Wednesday, September 19, 2012

Is there hope for the world?

Much of what we see and read--about violence, intolerance, the spectre of an environmental holocaust, the widening gap between the haves and the have-nots and so much more could lead us all to conclude that the world is going to hell in a hand-basket and if we're not facing global annihilation, well then, we're pretty damn close to it.

We can also look at our own industry and see horrors. We can bemoan the lack of jobs and the lack of job security. We can rue the decline in creative quality. We can go on about the general stupidity and cupidity of our business.

We can do all that and spend a lot of time doing so.

I suppose doing so is our right and our prerogative.
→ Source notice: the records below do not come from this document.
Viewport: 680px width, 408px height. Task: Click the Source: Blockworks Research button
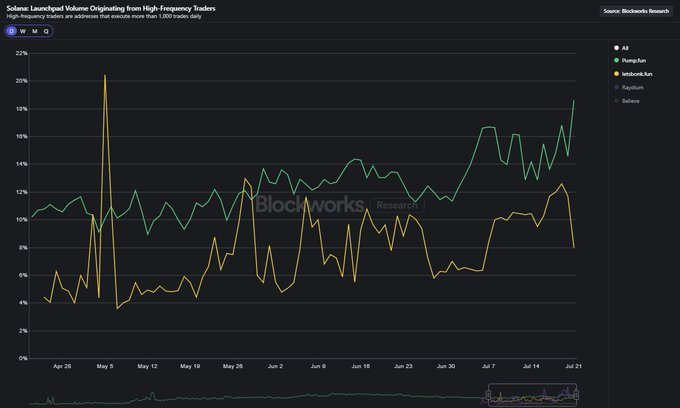tap(637, 11)
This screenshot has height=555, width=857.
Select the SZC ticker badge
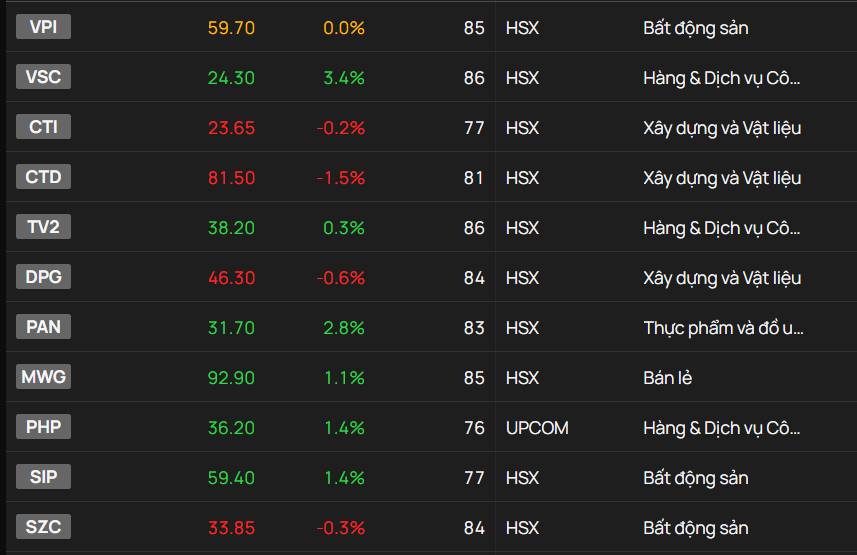(x=43, y=527)

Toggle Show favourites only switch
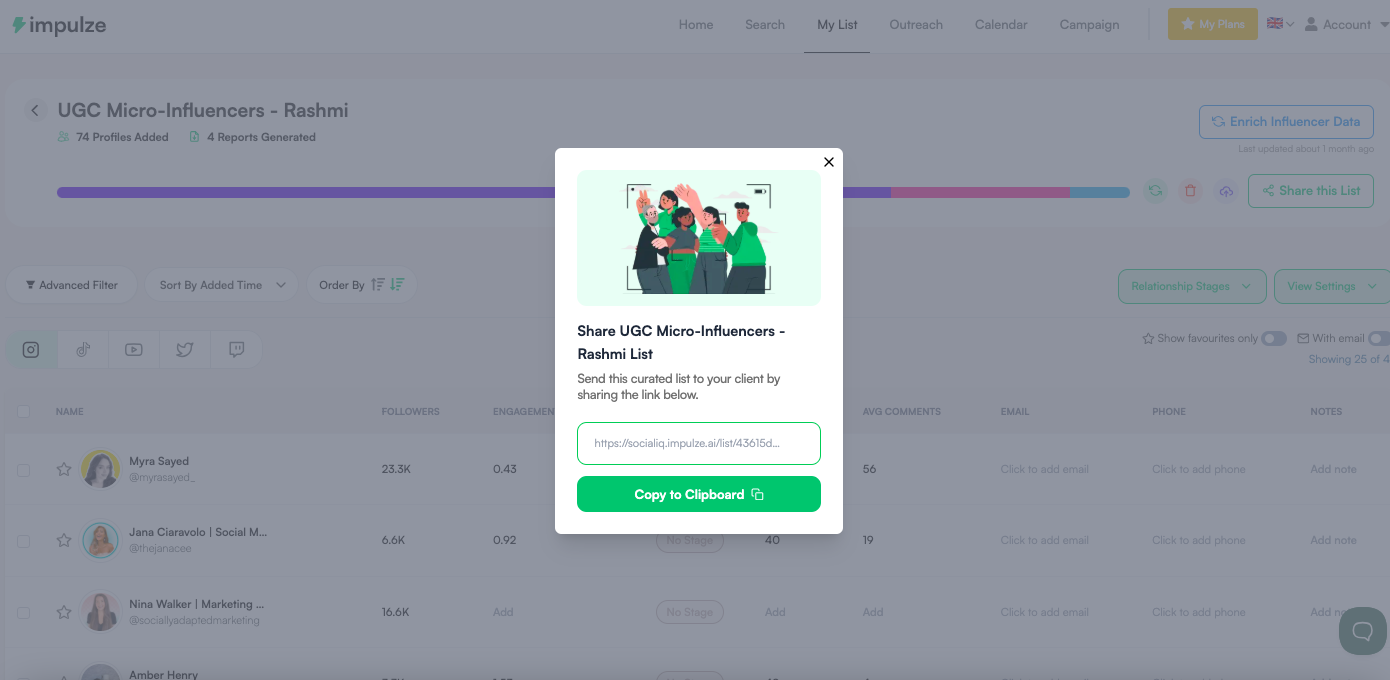[x=1274, y=339]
But, of course, there are other ways of looking at things. Here are two for instances.

60 years ago for all intents and purposes black people couldn't vote in our country. They couldn't live where they chose and go to school where they wanted to. In many precincts they couldn't check into a hotel, eat in a restaurant, go see a movie, or use a toilet.
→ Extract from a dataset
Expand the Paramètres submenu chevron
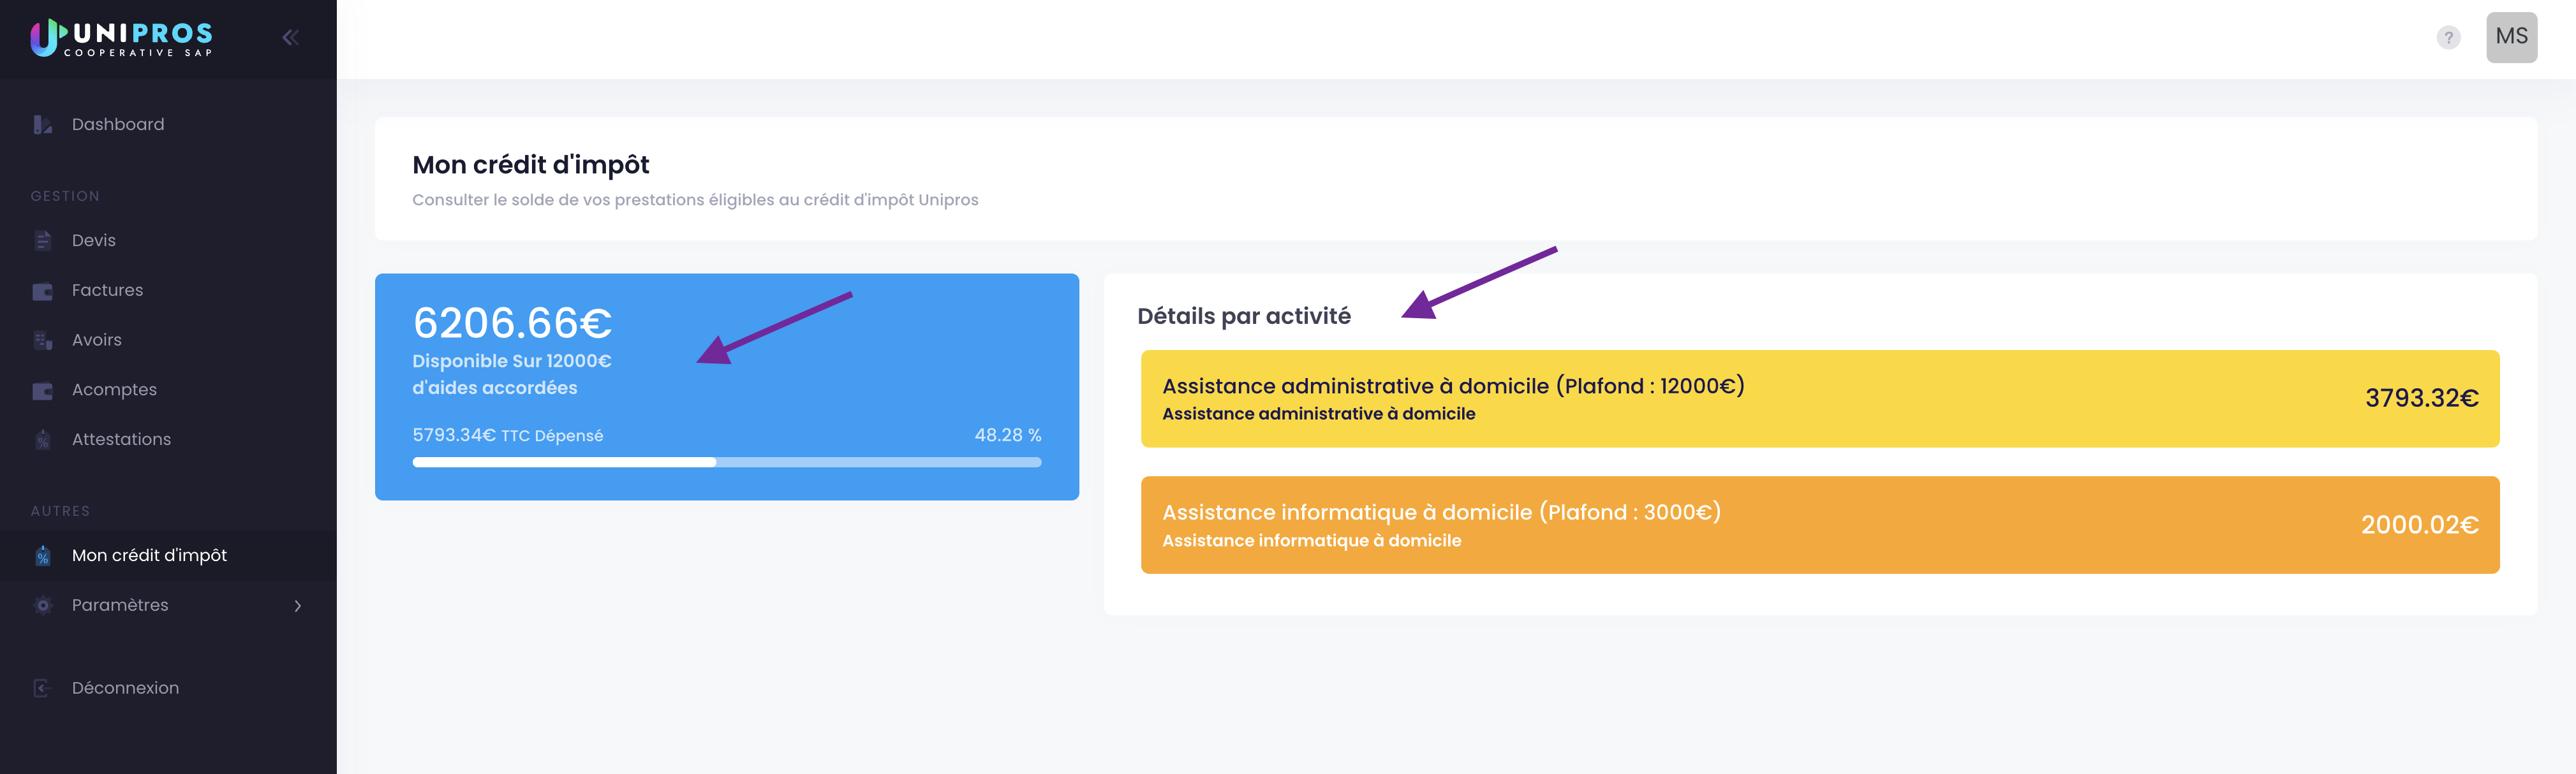The width and height of the screenshot is (2576, 774). tap(297, 606)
Today, things are by no means perfect, and there are legions of people who would like to take us back, but things have--for all the problems that still remain--undeniably improved.

40 years ago we had lead in our gasoline and tons of PCBs were being dumped into our waters. The air isn't clean today and neither is the water. But it is better. Positive people have been a positive force for positive change.

Even in advertising, an industry beset by seismic changes, people are eager, people are working hard, people are trying new things.

Tonight I am in LA on business and I took a long cab ride to see my daughter who is in college out here--in an idyllic town about an hour east of LA. My cabdriver was a 24-year-old Moroccan who was working his way through college on his way to getting a degree in computer engineering. He studies all day and drives all night.

My daughter is similarly hard-working and ambitious. And she's willing to face down all sorts of obstacles on her way to becoming a marine biologist. Or a scuba teacher. Or something.

My two cents says that the world sucks in many horrific ways.

But as long as people like tonight's cabdriver and my daughter and...you...keep trying to do something good with your life, there's hope.